Risky asset returns.
Many asset classes came under pressure during the third quarter. Commodities were the one exception, achieving a 6.5% return. U.S. stocks and real estate managed to eke out slightly positive returns, while all other risky asset classes were negative. Emerging market stocks achieved the worst return at -8.1%, as Beijing continued to clamp down on certain sectors of the economy.

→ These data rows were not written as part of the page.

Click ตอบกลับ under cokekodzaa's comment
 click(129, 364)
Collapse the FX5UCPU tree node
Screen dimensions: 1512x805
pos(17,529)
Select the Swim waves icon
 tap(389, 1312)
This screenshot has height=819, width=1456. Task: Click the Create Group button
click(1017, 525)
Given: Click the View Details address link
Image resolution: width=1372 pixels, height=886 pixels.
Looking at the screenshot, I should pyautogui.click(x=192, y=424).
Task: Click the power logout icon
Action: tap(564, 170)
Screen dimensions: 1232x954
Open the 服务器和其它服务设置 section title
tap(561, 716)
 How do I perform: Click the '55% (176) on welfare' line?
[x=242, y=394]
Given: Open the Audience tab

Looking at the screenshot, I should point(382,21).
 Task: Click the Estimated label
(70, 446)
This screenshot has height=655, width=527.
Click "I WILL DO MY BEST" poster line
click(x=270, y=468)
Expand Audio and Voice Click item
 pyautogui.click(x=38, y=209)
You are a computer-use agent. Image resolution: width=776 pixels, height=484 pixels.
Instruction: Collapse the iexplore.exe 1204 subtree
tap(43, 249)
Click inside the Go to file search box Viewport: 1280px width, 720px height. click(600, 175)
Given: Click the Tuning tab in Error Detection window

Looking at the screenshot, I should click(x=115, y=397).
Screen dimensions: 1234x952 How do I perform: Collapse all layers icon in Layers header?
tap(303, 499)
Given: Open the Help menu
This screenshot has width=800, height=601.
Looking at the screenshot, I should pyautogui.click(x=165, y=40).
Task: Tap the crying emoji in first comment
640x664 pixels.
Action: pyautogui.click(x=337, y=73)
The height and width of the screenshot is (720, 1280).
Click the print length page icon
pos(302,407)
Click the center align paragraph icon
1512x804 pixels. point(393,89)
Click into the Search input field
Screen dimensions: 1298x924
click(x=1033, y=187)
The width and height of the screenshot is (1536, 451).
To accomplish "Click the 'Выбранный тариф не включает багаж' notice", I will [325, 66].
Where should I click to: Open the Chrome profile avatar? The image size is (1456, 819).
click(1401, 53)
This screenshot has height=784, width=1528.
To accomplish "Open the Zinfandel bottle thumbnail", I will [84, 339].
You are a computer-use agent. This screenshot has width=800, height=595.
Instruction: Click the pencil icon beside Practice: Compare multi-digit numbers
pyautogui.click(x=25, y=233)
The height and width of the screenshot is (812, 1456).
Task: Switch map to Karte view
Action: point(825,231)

Major asset class returns.
|Core Bonds – Taxable||0.1%||-1.3%|
|Core Bonds – Municipal||-0.2%||0.4%|
|Global Stocks (as a whole)||-1.1%||11.1%|
|U.S. Large Stocks||0.6%||15.9%|
|U.S. Mid Stocks||-1.8%||15.5%|
|U.S. Small Stocks||-2.8%||20.1%|
|Foreign Developed Stocks||-0.4%||8.3%|
|Emerging Market Stocks||-8.1%||-1.2%|
Beijing has been very active on the regulatory front over the past several months. Technology companies in particular have suffered a great deal due to tighter controls on online lending, an e-commerce anti-monopoly probe, algorithm scrutiny, and restrictions limiting youth online gaming to just three hours per week. In addition, Chinese authorities increased their crackdown on cryptocurrencies with a blanket ban on all crypto transactions and mining.
Shipping log jam.
In recent weeks, we have seen significant backlogs in the ports of Los Angeles and Long Beach, CA. While the numbers fluctuate from day to day, there were 70 container ships in the queue in late September with total capacity of over 432,000 twenty-foot-long containers. To put the enormity of that number in perspective, that’s more than the inbound container volume the Port of Long Beach handled in the entire month of August. It’s roughly what Charleston handles inbound in four months and what Savannah handles in two.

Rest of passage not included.